Time is mathematical in a sense, philosophical in another sense, but there's yet one more perspective from which we can understand time, most importantly, an eternal perspective.
"Time is just the fringe of eternity." Time is very short in the framework of eternity. God is timeless and made us in His timeless image, and just so happens to have inserted us into a brief period of time, but soon will move us on to eternity somewhere, with time no more. Then and only then will we truly be able to say, "I don't have time!"
Most people live for time, when we should live for eternity. Right now we answer to time, but we ought to make time answer to us, and live for what is important, not always scurrying around as slaves to what's 'urgent.'
1. Festival Time.
v. 2 This feast was one of 3 festivals held each fall in Jerusalem.
Feast of trumpets - Rosh Hashanah - in September.
Day of Atonement - Yom Kippur - in September.
Feast of Tabernacles - if you were Jewish and lived within 20 miles of Jerusalem you were expected and required to attend this festival. For Jesus, this was a time of 'danger.' This reminds me of...
a. Divine Protection
v. 1c They sought to kill him. Open hostility begins. The religious leaders begin to plot and plan His death.
v. 19, 25
Jesus is in control of time.
v. 30 His time wasn't up. And you and I can enjoy this same divine protection.

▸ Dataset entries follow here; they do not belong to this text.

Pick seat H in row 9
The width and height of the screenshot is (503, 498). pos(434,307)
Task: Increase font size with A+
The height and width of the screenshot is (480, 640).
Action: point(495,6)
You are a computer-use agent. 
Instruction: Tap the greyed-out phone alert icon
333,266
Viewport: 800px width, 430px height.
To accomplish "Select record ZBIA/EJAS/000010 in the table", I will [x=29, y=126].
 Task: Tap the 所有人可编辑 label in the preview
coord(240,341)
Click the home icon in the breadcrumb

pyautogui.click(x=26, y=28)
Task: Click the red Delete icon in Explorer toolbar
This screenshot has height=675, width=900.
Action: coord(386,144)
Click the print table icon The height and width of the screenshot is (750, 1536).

No weapon that is formed against thee shall prosper;
If God be for us, who can be against us?
The angel of the LORD encampeth round about them that fear him, and delivereth them.
b. Divine Provision
This was a joyous feast...lasted for 8 days. It was a remembrance of God's provision for Israel in the wilderness.
They surrounded the temple with candlesticks, as a picture of the pillar of fire guiding them by night.
They would go to the pool of Siloam and fill large vessels of water, and pour it out in the temple courtyard as a picture of God bringing water out of a rock.
They would sleep in homemade tents and lean-to's made of tree branches, reminding them of the same.
And we enjoy God's provision as well. It's not all up to us. He is the One Who takes care of us!